-- Given passage follows --

Remember that leases and purchases will warrant different valuations and sales tactics. Consulting professionals is an ideal step, but have an idea of the asset’s value ahead of time.
4. Intangible Property
On the other side of property ownership, you may have intangible assets. These assets have some sort of value that you can relinquish, obtain immediately, or sell. Leases, contracts, client lists, patents, accounts receivable, and copyrights or trademarks — these are the main areas for this category.
Another intriguing subcategory here is intellectual property. Anything from project designs to company plans will fall under this topic. These are the assets to which you’d apply copyrights and trademarks. Essentially, whatever you have created on your own belongs to you and can be an asset that you keep or sell.
It may be in your best interest to sell off intellectual property if you’re switching industries or retiring. However, with intellectual and intangible property, it’s critical to know where to draw the line. If you can take your concept with you when you transition, it’s best to keep it to yourself — it could bring more financial prosperity over time.
Investments are similar to intangible assets in that you might not always be able to initiate a physical transfer of the asset. However, investment-based assets are more long-term than the above intangible ones. These assets should accrue value over time. Your stock investments are perhaps the most prominent example in this category.
Investments differ from every other asset on this list because you can take them in a few directions. Although you’re looking to sell, putting more money into any relevant assets could bring about future success. Remember that stocks can nonetheless be volatile at times, especially depending on the industry.
Cryptocurrencies like Bitcoin are notoriously volatile, sometimes drastically changing in value by the second. You may want to research the stocks specific to your business before you sell or invest.
Other investments include exchange-traded funds (ETFs) and employee stock ownership plans (ESOPs). These two each bring in impressive value and, sometimes, tax benefits as well.

-- Given passage concluded --

**Problem A**. List the main areas of intangible assets that the business assets passage above names.
**Problem B**. Quote everything in the business assets passage from "Investments are similar" down to "sell or invest.".

-- Dataset excerpt follows --

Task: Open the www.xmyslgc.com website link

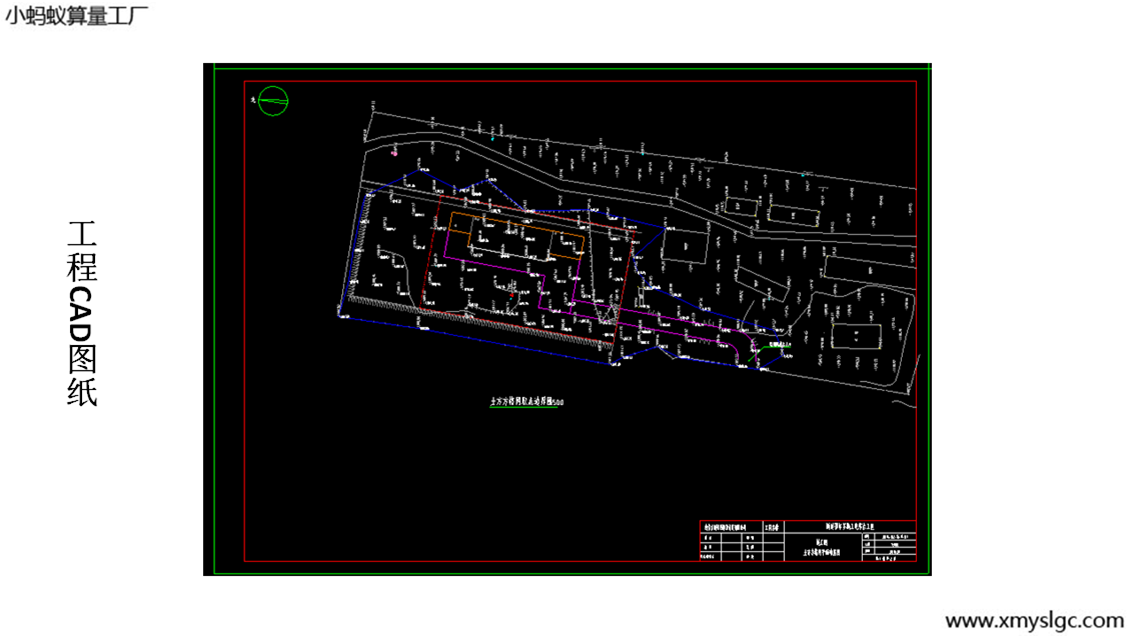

-- Dataset excerpt concluded --

**Solution A**. Leases, contracts, client lists, patents, accounts receivable, and copyrights or trademarks.

**Solution B**.
Investments are similar to intangible assets in that you might not always be able to initiate a physical transfer of the asset. However, investment-based assets are more long-term than the above intangible ones. These assets should accrue value over time. Your stock investments are perhaps the most prominent example in this category.
Investments differ from every other asset on this list because you can take them in a few directions. Although you’re looking to sell, putting more money into any relevant assets could bring about future success. Remember that stocks can nonetheless be volatile at times, especially depending on the industry.
Cryptocurrencies like Bitcoin are notoriously volatile, sometimes drastically changing in value by the second. You may want to research the stocks specific to your business before you sell or invest.